In 2001 I was in year one of a seven year tenure at Tamassee-Salem. For the previous thirty-one years that Tamassee-Salem had baseball, it had been an endeavor in frustration. Tamassee-Salem had not one winning season or trip to the playoffs in their history. I was so cocksure of myself that I thought that I could turn it all around with nothing more than hard work. Try as I did, there was nothing I could do to change the losing climate that was in place in year one of my stay there. We were in the latter third of the season and had not taken one game past the fifth inning “mercy” rule. For those of you who are not baseball fans, the high school mercy rule states that a baseball game is over if one team is ahead by ten runs after at least four and one half innings. Instead of preaching about winning I was more concerned about getting us into the seventh inning. I cannot describe how bad we were those first couple of years but I can tell you that in my first off-season workout, I hit four fly balls to three kids and all four balls found human flesh instead of leather. In our first game we went down eleven runs before we had an opportunity to bat and I had broken two clipboards in frustration. Most of the teams we played tried to keep the score down but for the most part it was a futile effort. I had to ask one coach to stop trying to bunt the ball back to the pitcher in an attempt to make outs. We could not field the bunts.

In addition to being bad there was no way to get anywhere easily from Tamassee-Salem. We would travel south to play Dixie, Ware Shoals and McCormick. To the southeast there was Christ Church in Greenville and Thornwell in Clinton. As we traveled toward the rising sun, we went first to Landrum and then on to Blacksburg. Once past Spartanburg we turned again to the southeast to Jonesville and finally on to Lockhart. Landrum was the shortest at just under an hour away, followed by Christ Church at just over an hour. The rest were far, far away, with Lockhart being the farthest. Because of the way that we played, most of our road trips ended in the wee hours of the next morning.

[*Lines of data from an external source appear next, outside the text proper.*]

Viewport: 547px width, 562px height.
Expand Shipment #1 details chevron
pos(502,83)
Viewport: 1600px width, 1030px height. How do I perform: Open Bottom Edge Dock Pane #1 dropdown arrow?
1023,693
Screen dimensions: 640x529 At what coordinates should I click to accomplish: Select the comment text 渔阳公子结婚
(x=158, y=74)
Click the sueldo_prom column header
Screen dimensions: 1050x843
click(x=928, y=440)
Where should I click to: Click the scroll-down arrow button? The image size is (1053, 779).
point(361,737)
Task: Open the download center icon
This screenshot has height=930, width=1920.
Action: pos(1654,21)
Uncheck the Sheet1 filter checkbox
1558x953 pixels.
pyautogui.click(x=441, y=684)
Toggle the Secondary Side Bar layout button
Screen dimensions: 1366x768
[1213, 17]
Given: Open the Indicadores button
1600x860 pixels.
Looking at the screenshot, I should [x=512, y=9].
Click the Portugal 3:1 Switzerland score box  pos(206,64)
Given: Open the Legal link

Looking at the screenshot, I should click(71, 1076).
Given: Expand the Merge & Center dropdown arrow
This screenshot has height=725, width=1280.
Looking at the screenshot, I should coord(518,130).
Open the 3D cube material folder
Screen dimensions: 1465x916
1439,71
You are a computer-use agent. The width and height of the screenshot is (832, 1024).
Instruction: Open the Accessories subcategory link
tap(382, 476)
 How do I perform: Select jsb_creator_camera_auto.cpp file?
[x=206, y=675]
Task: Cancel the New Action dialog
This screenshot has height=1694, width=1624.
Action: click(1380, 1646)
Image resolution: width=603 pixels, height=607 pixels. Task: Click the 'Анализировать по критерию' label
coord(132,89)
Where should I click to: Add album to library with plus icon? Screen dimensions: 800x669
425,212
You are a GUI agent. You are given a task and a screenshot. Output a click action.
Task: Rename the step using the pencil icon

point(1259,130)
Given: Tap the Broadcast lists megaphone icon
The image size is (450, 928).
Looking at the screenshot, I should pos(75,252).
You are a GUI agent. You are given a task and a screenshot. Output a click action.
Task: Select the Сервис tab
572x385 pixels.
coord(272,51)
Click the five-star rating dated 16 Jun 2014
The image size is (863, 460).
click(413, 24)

Lockhart school was typical of what had been built in the nineteen-forties or fifties in South Carolina. The Lockhart architecture consisted of one long brick building with an entrance framed by high columns that reminded you of the Parthenon (except the Parthenon’s columns were in better shape). In the spring, the outdoor athletic facility was a football field that doubled as a baseball field. In dead centerfield was a press box with bleachers that extended into left and right fields. Both sets of goal posts were in play as were several light posts that ran behind the bleachers. The right field foul line actually split the goal post which made them in play. The infield was placed off of what would have been the actual football playing field but dimensions were going to be strange. Somewhere near four hundred feet down the left field line, nearer to five hundred down the right and a mere two hundred fifty feet to dead center if you hit a ball over the press box. What really bothered me was the water spigot with the bucket turned over it in center field and the hole filled with tires beyond the right field goal post. The coach had used more chalk to lay out the out of play areas than he had used to line the field. During the longest ground rules meeting in the annals of baseball, I was told that if a ball rolled into the hole filled with tires it was a ground rule double. I was more concerned with what happened if my right fielder fell into it. This game was a tort liability waiting to happen and I decided the best thing for me to do was to put the outfielder I could most afford to lose in right. Sorry, Casey.

As we waited to begin the game, it became apparent that we were the social event of the week. Our dugout consisted of a portable bench on the first base foul line. There were no bleachers so everyone in Lockhart sat behind us in lounge chairs. Before the game everyone was the amiable Dr. Jekyll but as soon as the umpire yelled “Play Ball!” they all became the very hostile Mr. Hyde. There was one particular gentleman directly behind me who rode me like a fine cutting horse. I usually don’t mind this as it usually keeps the cretins off of the kids. He was dressed to impress, wearing bib overalls over a discolored “wife beater” tee and tipped the scales at least one hundred pounds over what would be considered healthy. Graying brown hair stuck out of his mesh cap in every direction and it was hard to discern where his mullet ended and his back hair began. Every time he tried to get under my skin, I tried to wise crack back. I did take offense when he yelled across the diamond to the umpire: “Kain’t you keep that fat son of a bitch in the coach’s box?” When I came back over after our at bat I pointed out that there was no coach’s box and I really wasn’t that fat. After the fifth inning, I asked him what was going to give his life meaning after I left to go back to Salem. He must have gotten depressed contemplating our separation because I heard nothing from him for the rest of the game.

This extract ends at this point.